Il se coinça un morceau de tabac dans la bouche et se mit à chiquer, mastiquant avec plaisir, expulsant de temps en temps à terre des jets de salive par de grands crachats, comme dans les films de cowboys. Habitude qu’il ne perdra pas en rentrant au pays. Le seul moment où il ne chiquait pas c’était pendant les repas : il mettait alors sa chique dans la doublure de sa casquette, ou sous la table, et la reprenait en partant, à la grande fureur de mon arrière-grand-mère !
Il sorti de sa besace une petite bouteille en argile et un gobelet en fer : il y versa une rasade généreuse d’un  liquide indéterminé.
- Vous en voulez ? C’est les gars qui la font en distillant de la patate. Ça vous rabote le gosier mais c’est pas mauvais. Attention quand même à ne pas en mettre sur vos vêtements, ça f’rait des trous.
- Euh… Non merci, ça ira.
Il avala donc la rasade qui m’était destinée et s’en servit une seconde pour ne pas laisser la première toute seule. Pour ma part, je regardais le gobelet, très légèrement cabossé dont il s’était servi. Remarquant mon intérêt, il l’admira lui aussi une seconde avant de me le tendre pour que je puisse le détailler de plus près.
- Pas trop moche, hein ? Je l’ai fait en 16, à Salonique. Tenez, c’est marqué dessus. Des fois le temps est long, surtout à l’infirmerie, alors j’ai fait ça pour m’occuper. J’aime bien travailler de mes mains. Je préfère le bois, mais ici…

Gobelet ciselé par Augustin Astié avec l’inscription « Souvenir de Salonique 1916 » © Coll. familiale

Je lui rendis le précieux objet et tentai d’en savoir plus sur ses activités :
- Mais que faites-vous dans les tranchées ? N’êtes-vous pas sensé vous trouver à l’arrière, sans même parler de l’infirmerie…
- Non d'une pipe de peau d'chien vert !!!
Oh mince ! J’avais provoqué son juron favori, signe d’un coup de sang et d’un grand mécontentement : j’avais intérêt à me tenir à carreau. Je changeai de sujet aussi rapidement que possible :
- Euh… C’était des hommes de l’usine Bessonneau avec vous ? Avez-vous tous été affectés au même groupe d’aviation ?
Sa colère retomba bien vite et après un jet de salive et de tabac mêlé, digne de figurer au Guinness des records, il me dit :
- Non ces deux-là  je les ai retrouvé par hasard. Les autres... y en a un paquet qui sont perdus…
Il n'en dit pas plus.
- Et que faites-vous alors ?
- Je fais partie des petites mains qui montent les hangars et font mille tâches dans la construction d'une base aérienne. Comme installer les tentes Bessonneau, qui protègent les aéroplanes ou d’autres qui servent d’hôpitaux militaires de campagne.
───
**Consigne de travail A:**
D'après le passage, en quelle année et en quel lieu le gobelet en fer a-t-il été fabriqué ?
**Consigne de travail B:**
Prolongez le récit de la rencontre avec Augustin Astié à partir de sa dernière phrase.
Les entrées n'ont aucun rapport avec le passage.

[Données d'ancrage par coordonnées de pixels]
───
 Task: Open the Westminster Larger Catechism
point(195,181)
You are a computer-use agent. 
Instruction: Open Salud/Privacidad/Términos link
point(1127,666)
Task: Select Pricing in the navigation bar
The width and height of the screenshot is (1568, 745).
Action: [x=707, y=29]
───
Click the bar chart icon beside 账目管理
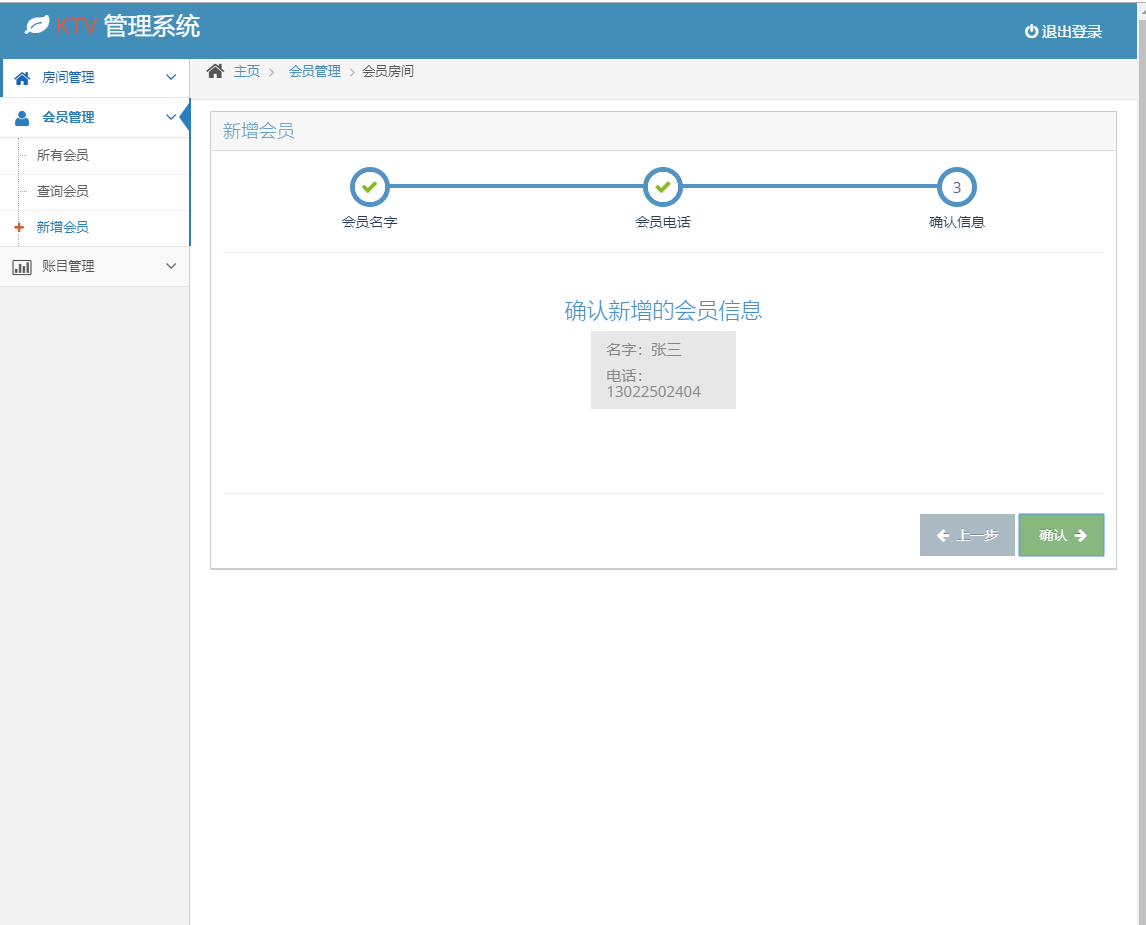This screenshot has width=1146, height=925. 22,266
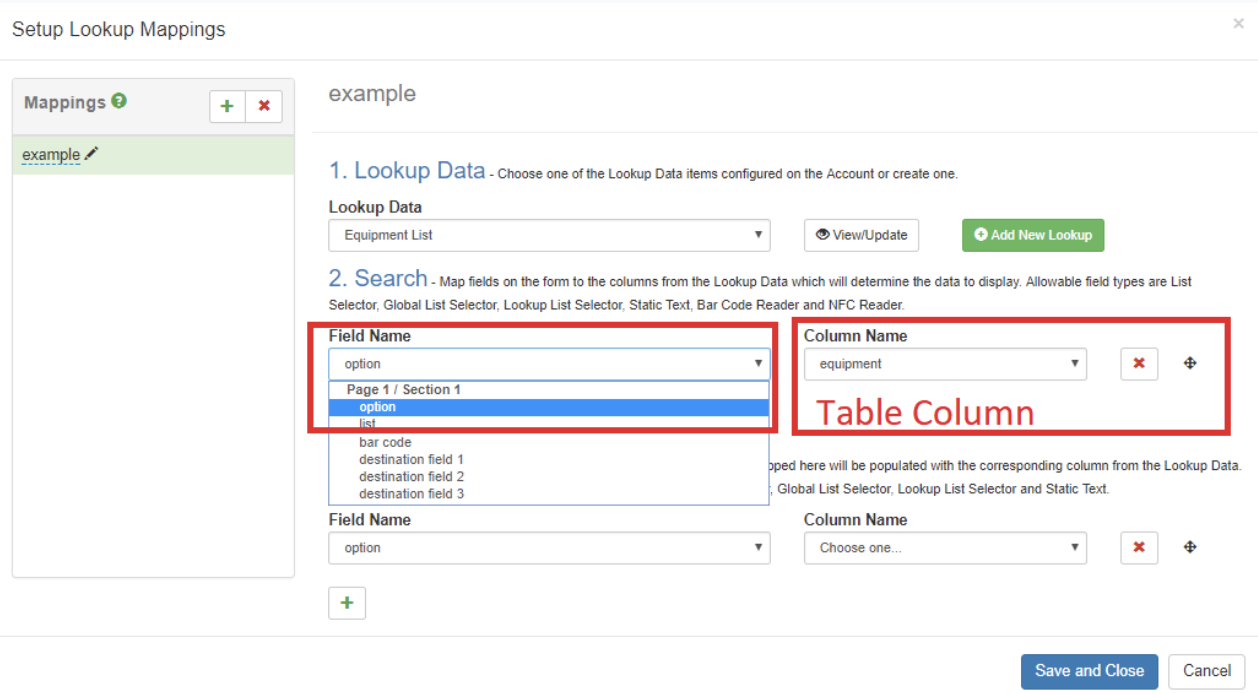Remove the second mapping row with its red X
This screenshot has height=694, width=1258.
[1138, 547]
───
**Résultat A:**
En 1916, à Salonique.

**Résultat B:**
Il me raconta un moment sa vie, aux Dardanelles (les vraies !) puis à Salonique : le froid extrême en hiver et les grosses chaleurs en été. Les marais, dernier endroit d’Europe où tu peux attraper le paludisme. Et les tranchées, comme partout ailleurs. Puis la conversation dévia sur sa femme…
- …et mon gosse, qu’est né en 13 et que j’ai presque pas vu. Y me r’connaîtra jamais quand j’vais revenir… Si je reviens un jour…
Il avait raison : le petit garçon s’est insurgé contre ce monsieur inconnu et qui, à peine arrivé, dormait dans le lit de sa maman. Cependant je taisais cette anecdote familiale et je le réconfortai sur son retour assuré.
- Vous êtes sûre ?
- Absolument.
Et pour cause. Mais je voyais qu’il commençait à montrer des signes de fatigue. Il avait beau faire le bravache, il se remettait (à peine) d’une de ces crises de paludisme qui vous terrasse un homme en moins de temps qu’il ne faut pour le dire. Je lui proposais donc de le raccompagner à l’infirmerie. Cette fois il ne se mit pas en colère et accepta même mon soutien pour finir le voyage. Encore quelques mois sur le front, et d’autres encore après la signature de l’Armistice, puis la démobilisation, enfin, en mars 1919 et le retour à la maison...

Famille Astié, 1919 © Coll. personnelle



Merci à mon oncle Jean, dont le texte est émaillé de ses souvenirs d’enfance.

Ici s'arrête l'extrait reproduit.